◆ INFORMATION GIVEN
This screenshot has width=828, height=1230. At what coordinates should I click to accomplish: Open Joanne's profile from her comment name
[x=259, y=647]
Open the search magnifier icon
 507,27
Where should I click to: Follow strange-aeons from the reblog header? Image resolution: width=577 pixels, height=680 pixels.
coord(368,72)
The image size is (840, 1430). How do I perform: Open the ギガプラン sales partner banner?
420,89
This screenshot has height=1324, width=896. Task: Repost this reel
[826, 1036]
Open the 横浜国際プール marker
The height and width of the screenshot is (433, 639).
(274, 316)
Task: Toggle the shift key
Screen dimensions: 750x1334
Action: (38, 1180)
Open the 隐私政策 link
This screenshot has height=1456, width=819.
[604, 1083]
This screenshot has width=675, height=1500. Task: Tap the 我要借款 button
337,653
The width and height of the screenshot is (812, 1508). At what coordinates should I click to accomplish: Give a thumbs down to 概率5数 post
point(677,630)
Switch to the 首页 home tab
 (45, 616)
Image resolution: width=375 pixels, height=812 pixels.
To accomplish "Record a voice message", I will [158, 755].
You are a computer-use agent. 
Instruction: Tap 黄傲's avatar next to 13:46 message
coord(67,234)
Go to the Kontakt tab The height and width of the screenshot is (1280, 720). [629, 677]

◆ PROMPT
Copy all of the entries above again, reproducing every line without a single change.

◆ TASK OUTPUT
This screenshot has width=828, height=1230. At what coordinates should I click to accomplish: Open Joanne's profile from her comment name
[x=259, y=647]
Open the search magnifier icon
 507,27
Where should I click to: Follow strange-aeons from the reblog header? Image resolution: width=577 pixels, height=680 pixels.
coord(368,72)
The image size is (840, 1430). How do I perform: Open the ギガプラン sales partner banner?
420,89
This screenshot has height=1324, width=896. Task: Repost this reel
[826, 1036]
Open the 横浜国際プール marker
The height and width of the screenshot is (433, 639).
(274, 316)
Task: Toggle the shift key
Screen dimensions: 750x1334
Action: (38, 1180)
Open the 隐私政策 link
This screenshot has height=1456, width=819.
[604, 1083]
This screenshot has width=675, height=1500. Task: Tap the 我要借款 button
337,653
The width and height of the screenshot is (812, 1508). At what coordinates should I click to accomplish: Give a thumbs down to 概率5数 post
point(677,630)
Switch to the 首页 home tab
 (45, 616)
Image resolution: width=375 pixels, height=812 pixels.
To accomplish "Record a voice message", I will [158, 755].
You are a computer-use agent. 
Instruction: Tap 黄傲's avatar next to 13:46 message
coord(67,234)
Go to the Kontakt tab The height and width of the screenshot is (1280, 720). [629, 677]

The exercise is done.